4.3 Interpretation of assemblages and access

Until this point in the article I have been attempting to decide upon a suitable interpretation of the arrangement of structures at HP4. While I had set out hoping to make observations about one particular aspect of the HP4 site, it was necessary to study another aspect of it in order to continue with my original intentions for the article — it was not enough merely to suggest arrangements and test them in the hope that one would be correct. Barrett shares Russell's view that the multiple fencelines represent numerous phases of occupation, with the slight difference that he suggests "the eastward addition of buildings" (1994, 95). He also shares a view with Drewett — the idea that each hut had a specific occupant: "To enter one of these houses was perhaps to enter into the presence of those who stood at a particular genealogical relationship to the continuity of the community" (1994, 95). The similarities between the arrangement of fences at HP4 and that of sheep yards lead me to challenge the idea that the fences had a primarily social function, and to suggest that the reasons for their arrangement are predominantly practical, in order to allow control of livestock. The significant differences in artefact assemblages between the huts also suggest that they were not individual 'living units' but part of a larger whole. I am now able to state that my personal interpretation is that shown in Figures 6, 7a and 7b (the values obtained from gamma-analysis of this configuration are presented at the end of Quantifying Spaces). With this point clarified, observations can be made about the relationship between finds and access. A relationship between preservation and access has been discussed above.
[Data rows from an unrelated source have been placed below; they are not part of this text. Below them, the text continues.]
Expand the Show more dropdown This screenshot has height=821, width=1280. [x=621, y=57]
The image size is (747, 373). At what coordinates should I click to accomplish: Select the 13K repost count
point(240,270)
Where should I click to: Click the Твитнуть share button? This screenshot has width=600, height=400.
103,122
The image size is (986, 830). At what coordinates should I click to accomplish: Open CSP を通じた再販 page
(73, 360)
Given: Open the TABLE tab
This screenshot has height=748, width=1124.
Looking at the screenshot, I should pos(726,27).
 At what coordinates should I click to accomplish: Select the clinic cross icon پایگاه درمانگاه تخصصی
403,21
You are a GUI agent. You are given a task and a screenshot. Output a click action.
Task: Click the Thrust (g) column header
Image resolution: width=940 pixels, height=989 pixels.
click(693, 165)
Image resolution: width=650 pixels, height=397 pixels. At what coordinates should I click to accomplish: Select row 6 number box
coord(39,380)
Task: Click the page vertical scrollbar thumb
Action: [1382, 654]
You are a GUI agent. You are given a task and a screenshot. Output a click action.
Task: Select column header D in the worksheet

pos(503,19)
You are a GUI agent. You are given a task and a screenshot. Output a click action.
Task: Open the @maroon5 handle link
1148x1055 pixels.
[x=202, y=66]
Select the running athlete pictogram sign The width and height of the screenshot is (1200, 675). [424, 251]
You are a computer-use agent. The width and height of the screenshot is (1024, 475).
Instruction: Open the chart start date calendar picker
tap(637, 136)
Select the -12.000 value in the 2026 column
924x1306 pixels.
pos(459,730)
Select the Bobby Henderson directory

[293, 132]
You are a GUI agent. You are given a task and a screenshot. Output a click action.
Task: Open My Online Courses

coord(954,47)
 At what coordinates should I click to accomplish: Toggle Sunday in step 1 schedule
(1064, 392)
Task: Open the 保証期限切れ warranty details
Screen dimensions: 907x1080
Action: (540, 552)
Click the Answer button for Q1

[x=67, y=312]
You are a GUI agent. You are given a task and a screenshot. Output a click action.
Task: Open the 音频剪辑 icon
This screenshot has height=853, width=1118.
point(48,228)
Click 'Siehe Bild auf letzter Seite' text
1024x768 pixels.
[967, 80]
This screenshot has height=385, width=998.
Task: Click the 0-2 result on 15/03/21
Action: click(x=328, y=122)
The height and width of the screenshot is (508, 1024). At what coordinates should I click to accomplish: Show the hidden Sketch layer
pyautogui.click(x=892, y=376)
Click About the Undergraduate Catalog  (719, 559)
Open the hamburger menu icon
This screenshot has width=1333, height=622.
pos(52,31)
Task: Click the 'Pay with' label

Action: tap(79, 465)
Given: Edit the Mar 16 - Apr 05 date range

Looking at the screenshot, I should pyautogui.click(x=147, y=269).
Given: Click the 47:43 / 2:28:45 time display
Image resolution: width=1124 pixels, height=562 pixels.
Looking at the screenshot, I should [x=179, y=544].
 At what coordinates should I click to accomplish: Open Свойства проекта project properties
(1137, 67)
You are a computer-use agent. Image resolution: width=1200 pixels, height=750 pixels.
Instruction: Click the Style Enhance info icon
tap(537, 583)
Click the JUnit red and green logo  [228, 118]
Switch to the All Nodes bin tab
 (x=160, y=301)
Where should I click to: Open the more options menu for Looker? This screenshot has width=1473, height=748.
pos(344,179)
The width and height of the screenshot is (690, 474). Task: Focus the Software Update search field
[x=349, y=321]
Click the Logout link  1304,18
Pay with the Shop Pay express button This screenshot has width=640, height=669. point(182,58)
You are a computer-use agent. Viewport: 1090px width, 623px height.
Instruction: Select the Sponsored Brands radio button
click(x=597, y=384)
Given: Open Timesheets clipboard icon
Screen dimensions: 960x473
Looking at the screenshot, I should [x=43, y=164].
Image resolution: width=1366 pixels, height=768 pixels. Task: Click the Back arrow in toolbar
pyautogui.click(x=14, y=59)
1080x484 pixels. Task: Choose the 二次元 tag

While the finds at the hut platform reflect the event of abandonment and subsequent transformations, we should not necessarily take this to mean that they do not relate in any way to everyday life at the site. As such, the next section deals with the relationship between access and deposition. It should be noted that this new interpretation means that the codes for parts of the site used earlier in the study must now be abandoned, as new spaces can be clearly seen. For convenience, I have used the numbers given to the spaces in the new interpretation for the purposes of creating permeability maps for the remainder of the study.

Figure 7a  Figure 7b

Figure 7: (a) Image showing order of control values for the spaces in my new interpretation of HP4; (b) Image showing order of real relative asymmetry values for the spaces in my new interpretation of HP4. In both cases, darker shading indicates a higher value, lighter shading a lower value. It should be remembered that high control values represent spaces with strong control, whereas high RRA values represent spaces with a low level of integration into the system.

The orders of control and RRA values for this configuration can be plotted against one another on a graph to give a representation of the levels of 'presence availability' of — that is, the likelihood of social encounters taking place in — different spaces (see Putzeys et al. 2003). This is shown in Figure 8. The control ranking is obtained by listing the space numbers in order of the spaces' control values from highest (first) to lowest (eighth); the integration ranking is obtained by listing the space numbers in order of RRA values from lowest (first) to highest (fifteenth). Once the relative positions of each space in the two rankings has been plotted on a scatter graph, an indication of the presence availabilities of the spaces can be gleaned by dividing the plot area into quarters as seen in Figure 8. The existence of gates between spaces 1 and 7 would drastically alter the appearance of this graph. It was not possible to investigate this matter further in a study of this length but this could be the subject of a later study (see Grahame 1997, 150; for use of a similar method to analyse systems containing greater numbers of spaces, see Williams forthcoming). This allowed me to assign colours to the spaces of the new interpretation, as seen in Figure 9. I have included additional divisions between levels of presence availability on this image, as Space 2 has a significantly higher level of presence availability than other spaces in the 'High PA' section of the graph and Spaces 11, 9 and 17 have significantly lower levels than others in the 'Low PA' section.

Figure 8

Figure 8: Scatter graph plotting positions of each space in rankings of control values and integration (RRA) against one another.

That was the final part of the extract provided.